I dunno guys, this might be a unicorn. She does have a bit of a big ol head, but I adore her expression and stately straight profile.


----------



## Kalraii (Jul 28, 2015)

I'm not educated enough to give any sort of critique but have done plenty of browsing and my goodness she POPS.


----------



## horselovinguy (Oct 1, 2013)

_What are you waiting for?_

Someone is going to see her and scoop her up before you even appear...

She has a nice profile... flat and straight.
Wide set eyes, nice shape to them, nice ear and placement, kind eyes and thinking not reactive is her glance and look no matter the tack she is ridden in.
Her face is long enough but not to long, her jowl is nice shaped and nicely sculpted, her throatlatch is promising to be able to do great collection and still she will breathe, her muzzle tapers nicely to add elegance to her.
I like her and all she offers....
A nice horse and a brain in their too....
I have a soft spot for bays like this... plain bay so she shines everywhere...
I would be on the way sooner to see and try....
Unless totally turned off in person to her....
_You're right, she might be that unicorn...get a PPE and be picky cause she is such a unicorn!_
🐴...


----------



## stormfront (Oct 19, 2021)

horselovinguy said:


> _What are you waiting for?_
> 
> Someone is going to see her and scoop her up before you even appear...
> 
> ...


Right, not a speck of white anywhere on that dark molten chocolate coat. She’s a classy one.

We’ve been trying to meet for two weeks. First, there was a giant storm that shut down any pretense of travel. Then, this week everyone’s schedules were odd enough that Sunday became the only day I could take my trainer with me. She did offer to haul her over the pass to a local arena, but that didn’t work out last minute.
It’s about a three hour drive either way so not too far but far enough.

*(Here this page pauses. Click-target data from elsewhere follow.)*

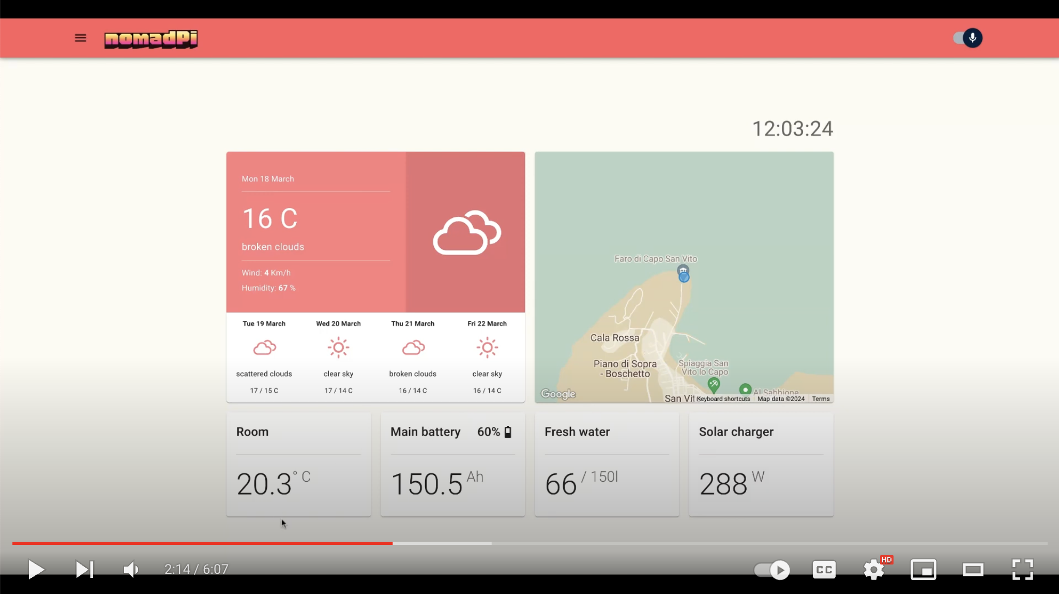
Task: Click the sun icon for Wednesday forecast
Action: 338,348
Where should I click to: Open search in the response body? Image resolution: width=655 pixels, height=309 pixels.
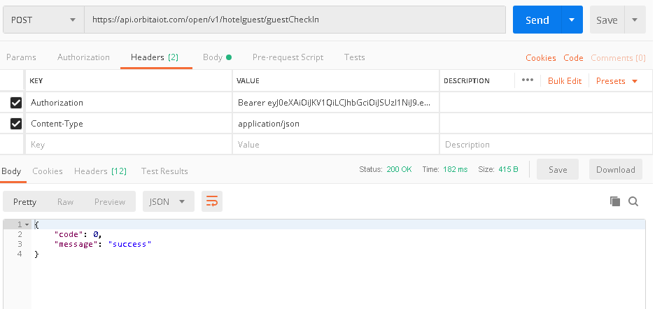(x=633, y=201)
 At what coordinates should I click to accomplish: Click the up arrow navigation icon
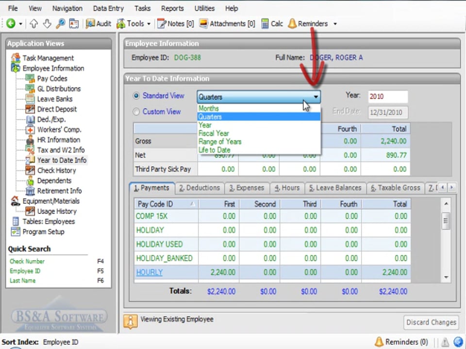click(33, 23)
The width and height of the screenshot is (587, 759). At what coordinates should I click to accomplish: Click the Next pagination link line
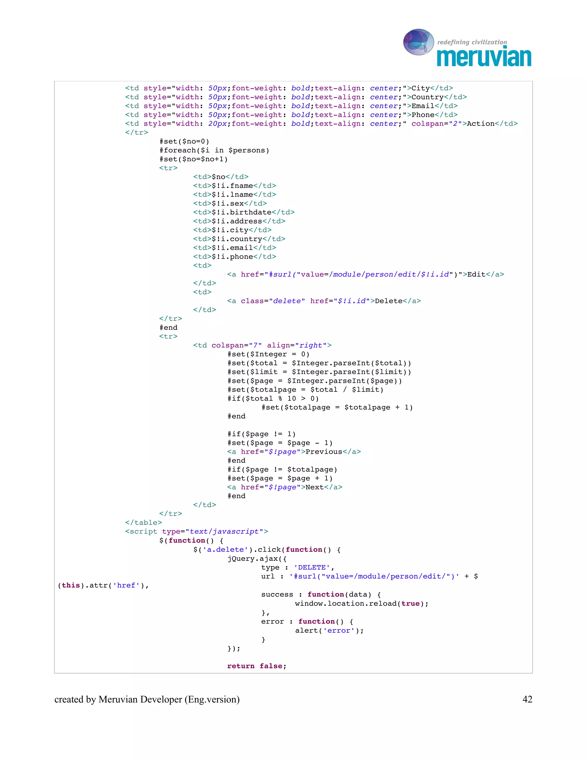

As tempted as I am to friggin buy her, I’m doing my best to do this the slow/“right” way. Going to see her, mess with her, take her around for a lap or two and then arrange for that PPE 😁 I’ve been chatting with the seller constantly and she assures me that we are first in line. 

Totally trying to hold off on buying a winter blanket until it’s a done deal. She’s gonna need one this year, and all of ours are arab-sized 😁


----------



## stormfront (Oct 19, 2021)

Exciting update!

I am proper chuffed.

Ended up seeing her a day early. She was hauled to a friend of the seller’s arena, we got there right after them and watched her unload, took her blanket off, free lunged her a bit, ran hands over her, watched her be tacked up and all of that jazz. I could write a novel expressing how impressed I was with this horse. Let’s say that once I got on her for a walk/trot around it felt like home. My canter seat needs to be a bit more quiet before I personally do that with a green horse but the canter she gave the trainer was willing and unrushed. Mellow girl but has a nice forward walk and barely had to “think” trot for her to move out. She will stop/slow down on seat alone, moves off the leg and is already beginning to learn contact and bend. Nary a tail swish nor pinned ear. All gaits had a fantastic cadence and she moved fluidly.
Did I mention that my ride was only her 7th off track ride? She never put a toe out of line. In a new place.

Yeah, she was a tad fidgety when first being readied…but after a small reminder she stood still and seemed to be contemplating a nap.

There was a tarp tied to the fence…while she was loose to cool down after our ride, I went over and rattled it. She actually walked over to me to check it out and didnt give a hoot about it when I started flapping it around. She was trying to eat it later.

PPE passed. Needless to say, Morticia will be coming home tomorrow. I didn’t take many pics as I was busy admiring this gal in disbelief.


----------



## egrogan (Jun 1, 2011)

Congrats!


----------



## gottatrot (Jan 9, 2011)

Great news!


----------



## horselovinguy (Oct 1, 2013)

So happy for you...

Enjoy your new friend as you become a great team together.
🐴...


----------



## Danneq (Sep 18, 2020)

Morticia is beautiful and sounds amazing! Congrats!


----------